(Beginning of Extracted records)
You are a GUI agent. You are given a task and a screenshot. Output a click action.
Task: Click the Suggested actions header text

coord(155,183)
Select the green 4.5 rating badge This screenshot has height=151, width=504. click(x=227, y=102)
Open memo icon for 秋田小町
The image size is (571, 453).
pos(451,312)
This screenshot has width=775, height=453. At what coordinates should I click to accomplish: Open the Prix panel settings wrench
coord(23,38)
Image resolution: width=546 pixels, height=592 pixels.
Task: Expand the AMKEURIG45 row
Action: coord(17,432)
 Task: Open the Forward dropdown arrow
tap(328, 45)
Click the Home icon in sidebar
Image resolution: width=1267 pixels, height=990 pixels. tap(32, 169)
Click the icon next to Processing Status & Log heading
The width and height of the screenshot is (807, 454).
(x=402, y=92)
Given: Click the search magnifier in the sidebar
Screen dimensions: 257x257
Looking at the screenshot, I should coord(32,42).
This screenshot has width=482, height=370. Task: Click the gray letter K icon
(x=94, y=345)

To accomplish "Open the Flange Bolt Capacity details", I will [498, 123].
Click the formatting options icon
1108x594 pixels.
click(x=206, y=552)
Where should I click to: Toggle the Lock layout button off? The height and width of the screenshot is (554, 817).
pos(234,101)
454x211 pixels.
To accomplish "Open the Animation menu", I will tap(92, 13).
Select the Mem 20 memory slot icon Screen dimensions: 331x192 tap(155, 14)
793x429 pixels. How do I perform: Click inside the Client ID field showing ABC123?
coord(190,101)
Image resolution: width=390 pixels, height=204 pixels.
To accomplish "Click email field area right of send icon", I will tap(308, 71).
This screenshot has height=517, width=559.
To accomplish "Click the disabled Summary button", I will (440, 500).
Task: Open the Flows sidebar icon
(End of Extracted records)
I need each line above reproduced exactly.

You are a GUI agent. You are given a task and a screenshot. Output a click action.
Task: Click the Suggested actions header text

coord(155,183)
Select the green 4.5 rating badge This screenshot has height=151, width=504. click(x=227, y=102)
Open memo icon for 秋田小町
The image size is (571, 453).
pos(451,312)
This screenshot has width=775, height=453. At what coordinates should I click to accomplish: Open the Prix panel settings wrench
coord(23,38)
Image resolution: width=546 pixels, height=592 pixels.
Task: Expand the AMKEURIG45 row
Action: coord(17,432)
 Task: Open the Forward dropdown arrow
tap(328, 45)
Click the Home icon in sidebar
Image resolution: width=1267 pixels, height=990 pixels. tap(32, 169)
Click the icon next to Processing Status & Log heading
The width and height of the screenshot is (807, 454).
(x=402, y=92)
Given: Click the search magnifier in the sidebar
Screen dimensions: 257x257
Looking at the screenshot, I should coord(32,42).
This screenshot has width=482, height=370. Task: Click the gray letter K icon
(x=94, y=345)

To accomplish "Open the Flange Bolt Capacity details", I will [498, 123].
Click the formatting options icon
1108x594 pixels.
click(x=206, y=552)
Where should I click to: Toggle the Lock layout button off? The height and width of the screenshot is (554, 817).
pos(234,101)
454x211 pixels.
To accomplish "Open the Animation menu", I will tap(92, 13).
Select the Mem 20 memory slot icon Screen dimensions: 331x192 tap(155, 14)
793x429 pixels. How do I perform: Click inside the Client ID field showing ABC123?
coord(190,101)
Image resolution: width=390 pixels, height=204 pixels.
To accomplish "Click email field area right of send icon", I will tap(308, 71).
This screenshot has height=517, width=559.
To accomplish "Click the disabled Summary button", I will (440, 500).
Task: Open the Flows sidebar icon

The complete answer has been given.